Records taken from a dataset:
=== Section Start ===

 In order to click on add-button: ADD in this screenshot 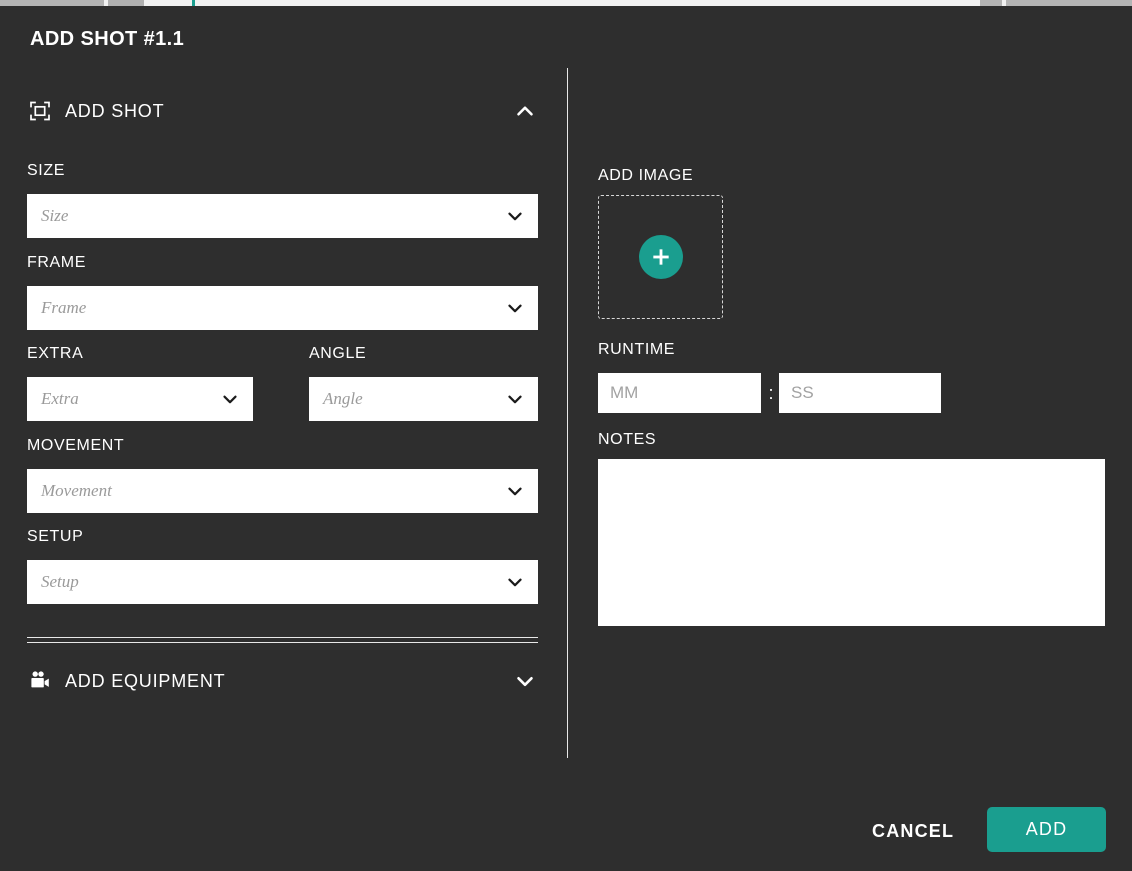, I will do `click(1046, 830)`.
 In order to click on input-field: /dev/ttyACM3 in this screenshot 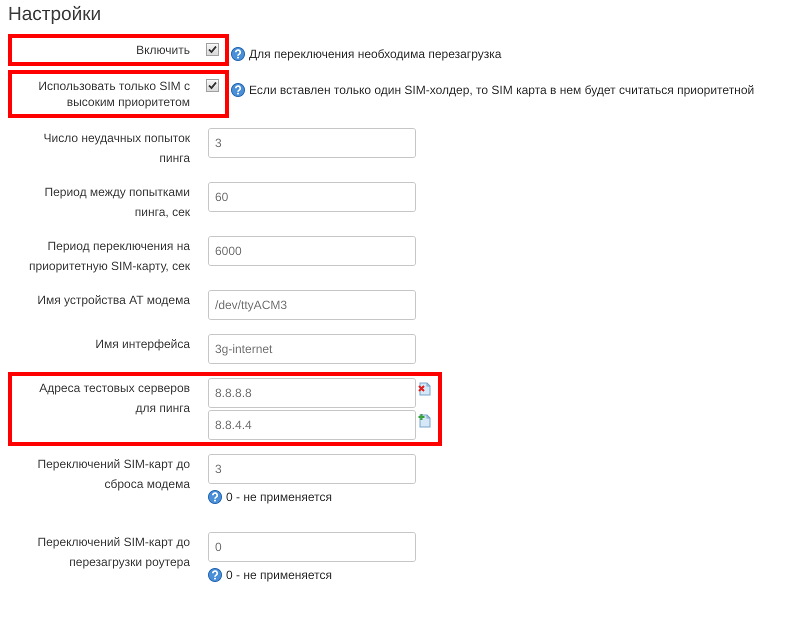, I will do `click(312, 305)`.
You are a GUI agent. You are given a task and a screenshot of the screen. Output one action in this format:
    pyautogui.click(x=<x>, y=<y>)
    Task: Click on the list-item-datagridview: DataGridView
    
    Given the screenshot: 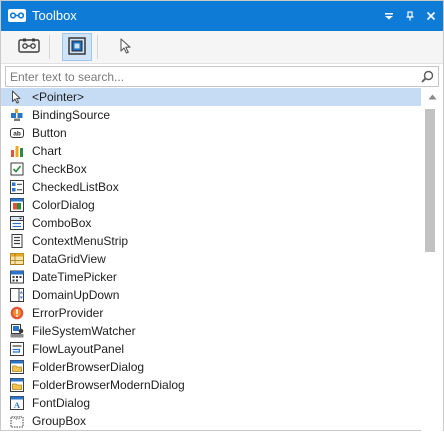 What is the action you would take?
    pyautogui.click(x=211, y=259)
    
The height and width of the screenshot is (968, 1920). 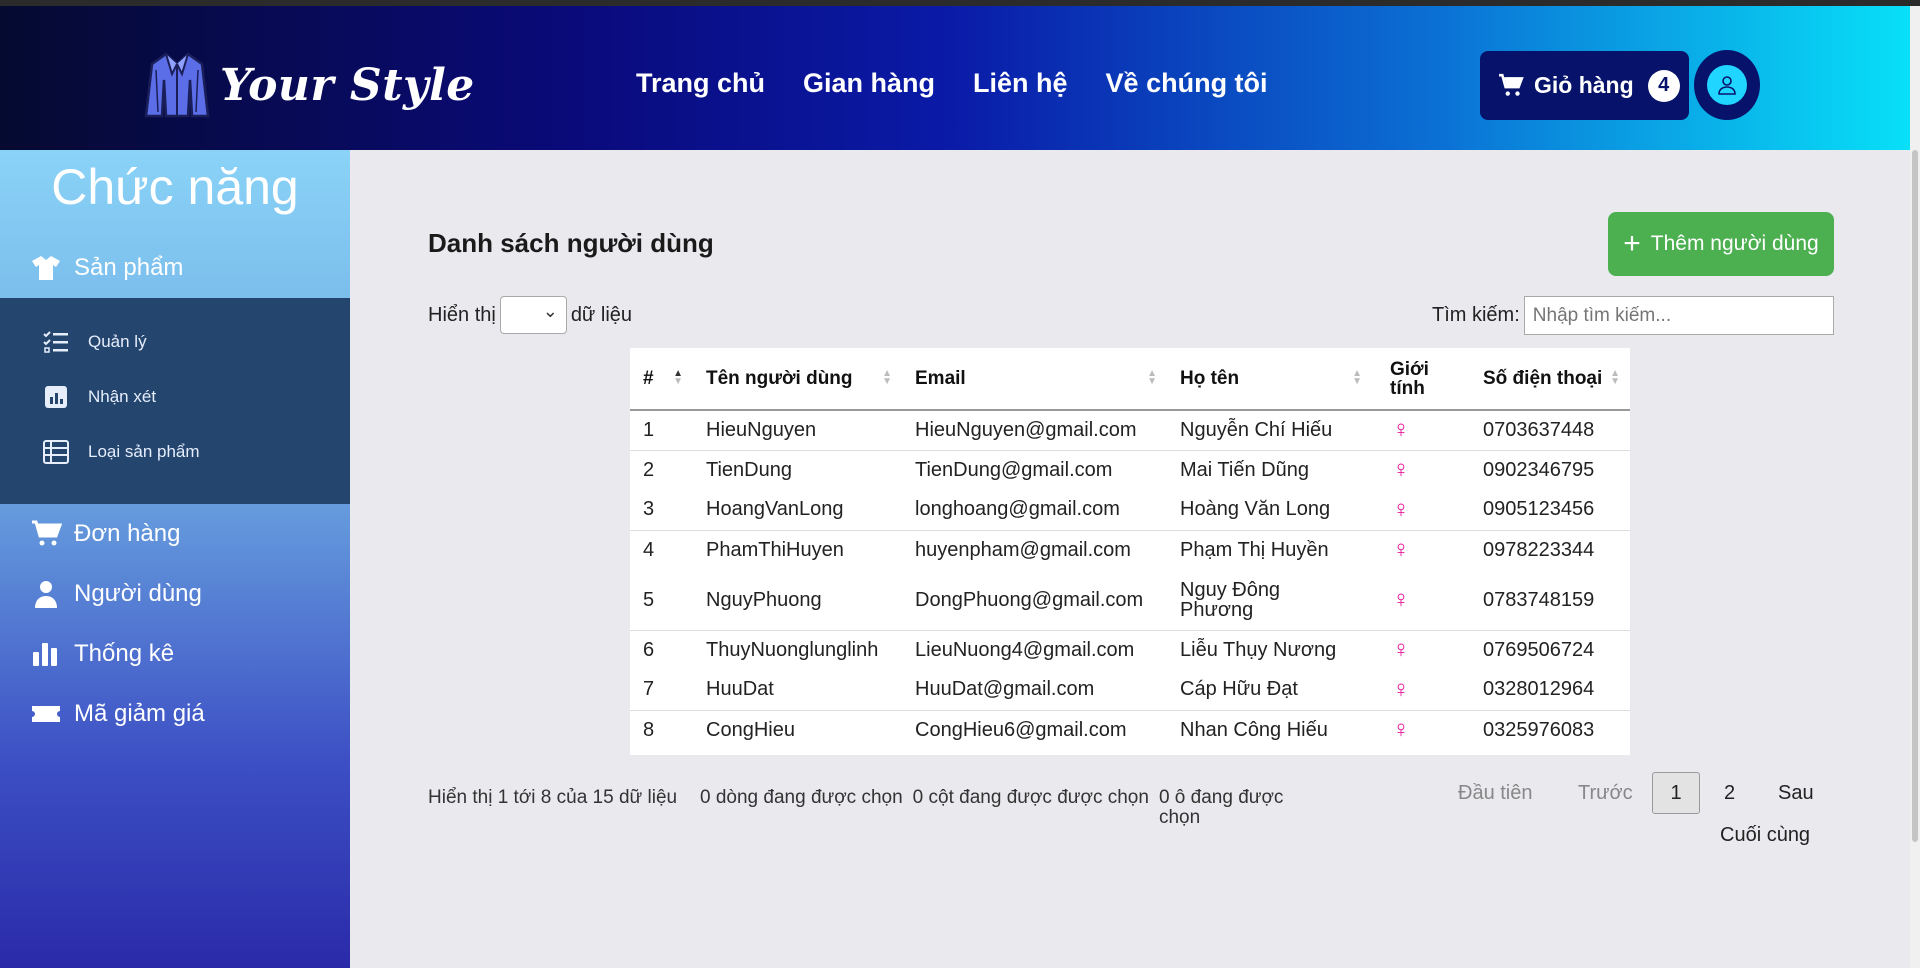 I want to click on cell-username: HieuNguyen, so click(x=798, y=430).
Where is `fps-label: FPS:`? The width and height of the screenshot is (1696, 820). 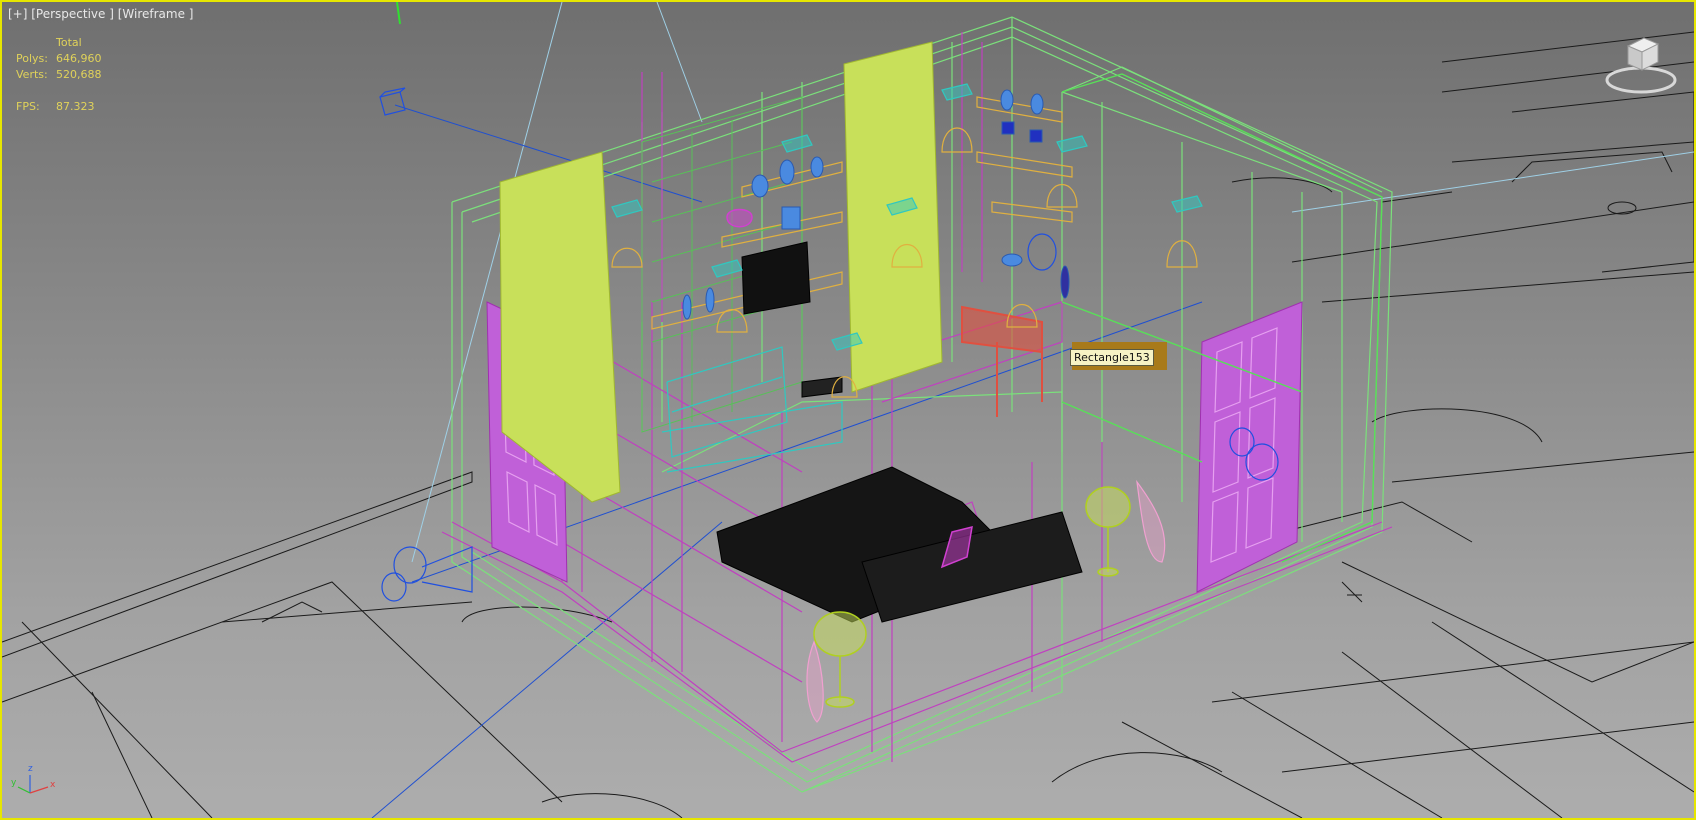 fps-label: FPS: is located at coordinates (28, 106).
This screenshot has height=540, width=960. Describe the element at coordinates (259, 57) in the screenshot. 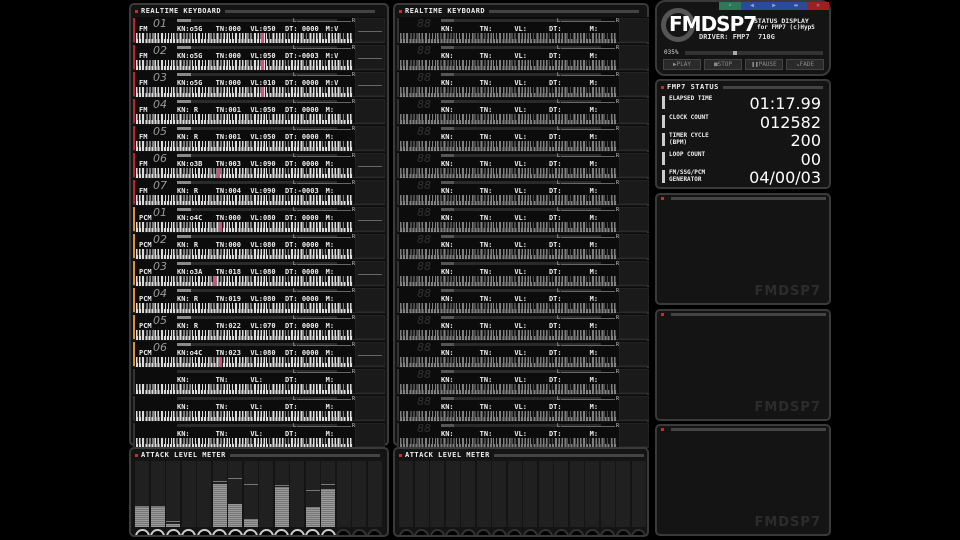

I see `channel-row: FM 02 LR KN:o5G TN:000 VL:050 DT:-0003 M:V` at that location.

=== Section End ===

:: Action item ::
Starting at the line that contains "This screenshot has" and running through the end of the records, write those lines out again with "Describe" swapped for "Identify" and everything else kept the same. Omit the pictures from your answer.

:: Answer box ::
This screenshot has height=540, width=960. Identify the element at coordinates (259, 57) in the screenshot. 

I see `channel-row: FM 02 LR KN:o5G TN:000 VL:050 DT:-0003 M:V` at that location.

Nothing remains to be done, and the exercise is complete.